• TEXTE DU DOCUMENT
Biographie de Roch-Ambroise-Cucurron Sicard, dit l'abbé Sicard (1742 - 1822)
Roch-Ambroise-Cucurron Sicard, plus connu aujourd’hui sous le nom de l’abbé Sicard, est né le 20 septembre 1742 au Fousseret, une petite ville dans le Languedoc.Il fait ensuite ses études à Toulouse où il est ordonné prêtre. Il finit par attirer l’attention de l’archevêque de Bordeaux, Marie Champion de Cicé (1735-1810). Ce dernier a créé une école en faveur des sourds-muets défavorisés en 1782, dont on peut consulter la liste des premiers élèves ici. Elle a été fondée sur le modèle de celle de l’abbé de L'Épée. Champion de Cicé décide de mettre Sicard à sa tête. Afin de le rendre capable de cette tâche, l’archevêque l’envoie à Paris en 1785 afin qu’il apprenne de l’abbé de L'Épée lui-même la méthode qu’il pratique et qu’ensuite il puisse la mettre à exécution dans l’école de Bordeaux. Cela fonctionne bien, notamment auprès d’un jeune sourd, nommé Jean Massieu. Ce succès lui apporte une grande renommée, qui lui permet d’être nommé Vicaire général de Condom et chanoine de Bordeaux. Il devient alors également membre de l’Académie de la Gironde.

(Entrées de position des éléments)
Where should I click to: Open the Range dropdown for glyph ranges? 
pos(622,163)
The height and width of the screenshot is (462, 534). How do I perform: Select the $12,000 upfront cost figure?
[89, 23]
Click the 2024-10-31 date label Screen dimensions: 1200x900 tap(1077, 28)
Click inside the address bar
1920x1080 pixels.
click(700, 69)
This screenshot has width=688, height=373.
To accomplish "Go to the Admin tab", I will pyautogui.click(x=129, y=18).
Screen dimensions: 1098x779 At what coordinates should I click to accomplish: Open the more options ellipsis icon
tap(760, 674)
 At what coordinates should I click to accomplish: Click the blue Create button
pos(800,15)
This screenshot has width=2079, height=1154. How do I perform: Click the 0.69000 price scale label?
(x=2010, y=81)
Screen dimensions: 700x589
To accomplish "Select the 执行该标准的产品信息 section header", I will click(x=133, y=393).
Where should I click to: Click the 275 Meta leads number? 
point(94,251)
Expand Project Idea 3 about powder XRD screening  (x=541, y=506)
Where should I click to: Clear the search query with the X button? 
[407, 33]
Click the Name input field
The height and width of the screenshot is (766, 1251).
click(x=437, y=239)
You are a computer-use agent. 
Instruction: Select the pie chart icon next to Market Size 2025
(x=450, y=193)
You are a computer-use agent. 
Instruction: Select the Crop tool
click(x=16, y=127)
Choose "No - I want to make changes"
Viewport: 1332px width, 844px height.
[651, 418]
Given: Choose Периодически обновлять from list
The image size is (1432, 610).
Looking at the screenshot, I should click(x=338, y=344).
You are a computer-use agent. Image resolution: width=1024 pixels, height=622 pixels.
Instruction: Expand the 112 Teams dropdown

• CONSIGNES
Poursuivez la biographie de l'abbé Sicard en reprenant juste après sa dernière phrase.

• RÉPONSE ATTENDUE
Le 22 avril 1786, l’abbé de L'Épée écrit à l’abbé Sicard, alors secrétaire du Musée et instituteur gratuit des sourds-muets dans la maison Saint-Rome à Toulouse, au sujet de l’envoi du Dictionnaire des sourds-muets, rédigé par le premier. Il s’agit du manuscrit de celui-ci, qu’il demande à Sicard de faire copier afin de le récupérer par la suite. Cette lettre se finit sur de nouveaux conseils d’enseignement par l’abbé de L'Épée. Il existe également une lettre où la méthode de Sicard utilisée sur ses élèves sourds, probablement ceux de Toulouse ou de Bordeaux, est remise en question par l’abbé de L'Épée.
En 1789, l’abbé de L'Épée décède. Sicard, auteur du livre Mémoire sur l’art d’instruire les sourds-muets de naissance (1789), se présente alors, « appuyé par l’opinion publique » nous dit Ferdinand Berthier, au concours que vont ouvrir les commissaires des trois académies existantes pour tenter d’occuper la place vacante. Face à lui se trouvent deux autres ecclésiastiques, les abbés Massé et Salvan. Ces deux derniers se sont retirés du concours ; certains diront que c’est parce qu’ils reconnaissaient la supériorité de Sicard. Ce n’était pas le cas de tous.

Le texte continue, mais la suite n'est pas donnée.